:: WHAT YOU WILL DO ::
Below are the records; copy exactly the stretch from the line containing "Delete the user-signed-up trigger event" through the line containing "Select the eBay logo in the mega menu", both ends included, and nothing else.

Data records
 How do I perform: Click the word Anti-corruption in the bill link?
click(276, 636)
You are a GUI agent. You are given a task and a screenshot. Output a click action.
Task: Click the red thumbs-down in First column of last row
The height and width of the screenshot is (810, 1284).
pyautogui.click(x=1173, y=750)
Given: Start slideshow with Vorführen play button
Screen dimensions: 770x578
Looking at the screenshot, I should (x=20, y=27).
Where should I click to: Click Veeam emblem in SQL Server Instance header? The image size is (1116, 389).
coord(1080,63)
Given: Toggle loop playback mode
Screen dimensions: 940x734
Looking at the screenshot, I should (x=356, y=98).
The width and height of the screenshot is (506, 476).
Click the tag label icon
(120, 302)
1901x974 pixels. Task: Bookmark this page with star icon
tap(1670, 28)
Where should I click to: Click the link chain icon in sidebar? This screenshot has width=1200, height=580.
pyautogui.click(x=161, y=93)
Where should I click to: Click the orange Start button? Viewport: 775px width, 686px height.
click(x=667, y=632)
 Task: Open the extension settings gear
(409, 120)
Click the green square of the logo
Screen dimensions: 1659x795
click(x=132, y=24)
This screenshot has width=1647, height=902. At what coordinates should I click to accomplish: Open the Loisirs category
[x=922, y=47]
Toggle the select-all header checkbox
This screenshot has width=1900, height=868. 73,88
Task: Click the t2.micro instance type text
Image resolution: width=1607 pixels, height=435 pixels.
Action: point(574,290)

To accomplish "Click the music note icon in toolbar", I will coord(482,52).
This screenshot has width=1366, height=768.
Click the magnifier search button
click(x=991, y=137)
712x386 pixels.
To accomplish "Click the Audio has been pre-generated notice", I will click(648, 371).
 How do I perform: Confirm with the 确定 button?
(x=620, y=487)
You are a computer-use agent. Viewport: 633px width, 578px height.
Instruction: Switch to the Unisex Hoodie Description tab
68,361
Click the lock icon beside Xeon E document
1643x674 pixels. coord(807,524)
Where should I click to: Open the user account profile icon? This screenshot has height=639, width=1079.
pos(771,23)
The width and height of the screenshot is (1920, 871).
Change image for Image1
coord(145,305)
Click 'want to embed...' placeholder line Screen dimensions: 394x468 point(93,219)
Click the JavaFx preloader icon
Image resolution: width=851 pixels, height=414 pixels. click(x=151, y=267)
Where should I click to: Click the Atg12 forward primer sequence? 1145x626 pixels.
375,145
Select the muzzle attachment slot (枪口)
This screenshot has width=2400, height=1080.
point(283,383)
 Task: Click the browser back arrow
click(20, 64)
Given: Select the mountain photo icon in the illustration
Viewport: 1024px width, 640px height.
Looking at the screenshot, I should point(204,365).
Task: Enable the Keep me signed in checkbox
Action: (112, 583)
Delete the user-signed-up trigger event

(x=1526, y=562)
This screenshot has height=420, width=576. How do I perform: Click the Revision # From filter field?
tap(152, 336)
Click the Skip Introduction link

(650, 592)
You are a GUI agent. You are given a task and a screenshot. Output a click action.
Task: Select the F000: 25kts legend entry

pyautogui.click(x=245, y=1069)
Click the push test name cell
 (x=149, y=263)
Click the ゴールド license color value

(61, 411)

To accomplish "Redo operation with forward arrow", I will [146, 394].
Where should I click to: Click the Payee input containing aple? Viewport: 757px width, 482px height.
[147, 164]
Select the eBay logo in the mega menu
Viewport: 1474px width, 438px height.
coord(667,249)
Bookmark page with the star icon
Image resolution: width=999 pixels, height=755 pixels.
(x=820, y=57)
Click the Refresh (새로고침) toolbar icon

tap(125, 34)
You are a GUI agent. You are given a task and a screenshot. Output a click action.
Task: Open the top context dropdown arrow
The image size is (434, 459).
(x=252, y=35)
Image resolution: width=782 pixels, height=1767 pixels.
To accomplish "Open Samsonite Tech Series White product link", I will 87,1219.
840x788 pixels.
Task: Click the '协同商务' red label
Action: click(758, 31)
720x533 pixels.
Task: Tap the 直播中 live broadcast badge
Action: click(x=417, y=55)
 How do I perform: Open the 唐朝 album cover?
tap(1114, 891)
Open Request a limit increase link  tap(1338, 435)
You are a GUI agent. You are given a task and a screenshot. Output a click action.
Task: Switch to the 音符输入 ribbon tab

:: RESPONSE TO THIS TASK ::
Delete the user-signed-up trigger event

(x=1526, y=562)
This screenshot has height=420, width=576. How do I perform: Click the Revision # From filter field?
tap(152, 336)
Click the Skip Introduction link

(650, 592)
You are a GUI agent. You are given a task and a screenshot. Output a click action.
Task: Select the F000: 25kts legend entry

pyautogui.click(x=245, y=1069)
Click the push test name cell
 (x=149, y=263)
Click the ゴールド license color value

(61, 411)

To accomplish "Redo operation with forward arrow", I will [146, 394].
Where should I click to: Click the Payee input containing aple? Viewport: 757px width, 482px height.
[147, 164]
Select the eBay logo in the mega menu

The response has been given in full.